— Start of Provided entries —

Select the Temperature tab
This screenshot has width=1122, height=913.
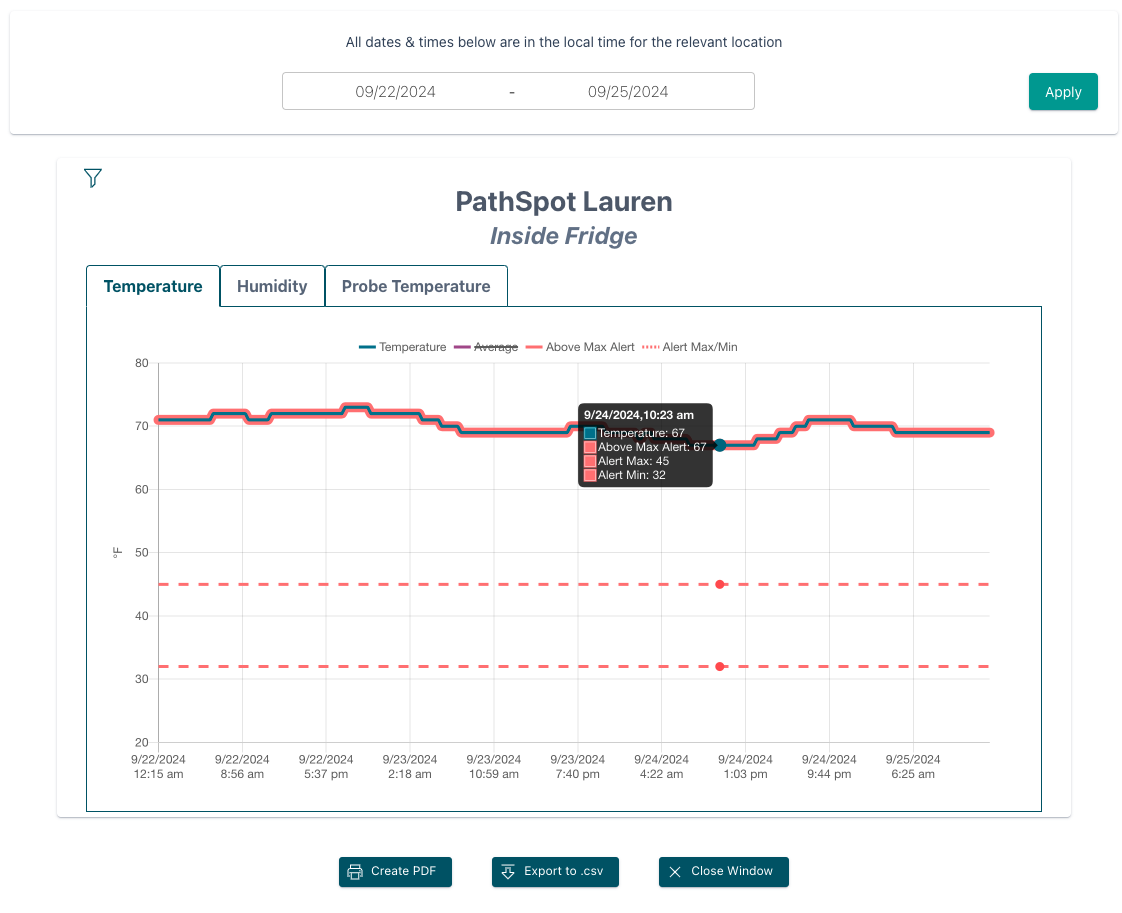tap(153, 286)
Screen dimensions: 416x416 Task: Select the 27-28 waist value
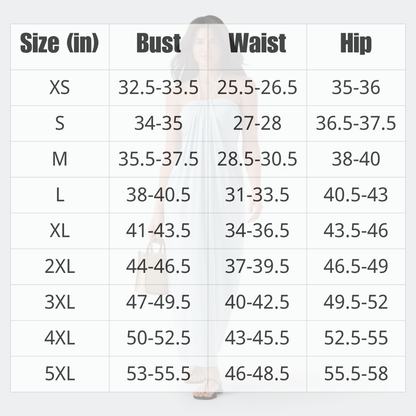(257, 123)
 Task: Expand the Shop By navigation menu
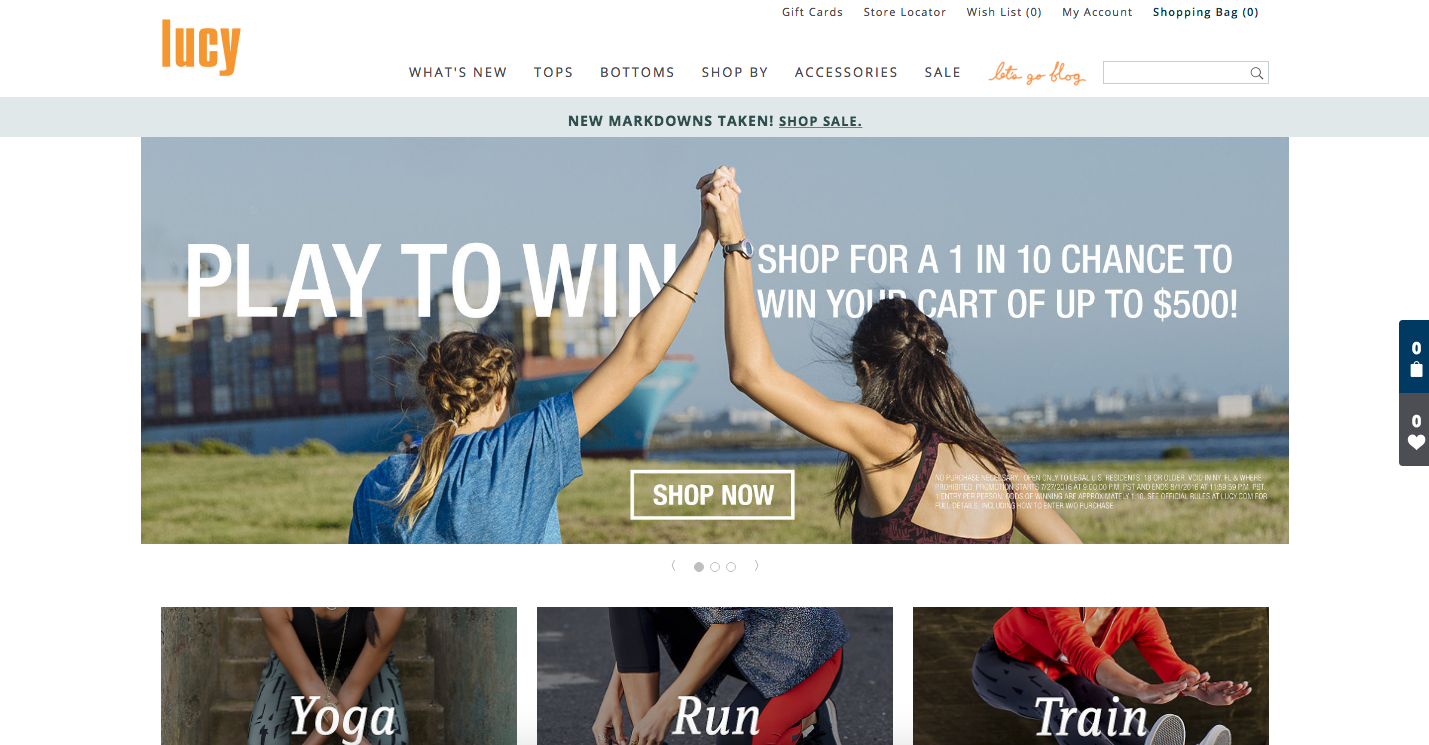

— End of Provided entries —

* [Aim] Quote every one of the lines above word for word, leaving out the pictures.

* [Right answer]
Select the Temperature tab
This screenshot has width=1122, height=913.
tap(153, 286)
Screen dimensions: 416x416 Task: Select the 27-28 waist value
(257, 123)
 Task: Expand the Shop By navigation menu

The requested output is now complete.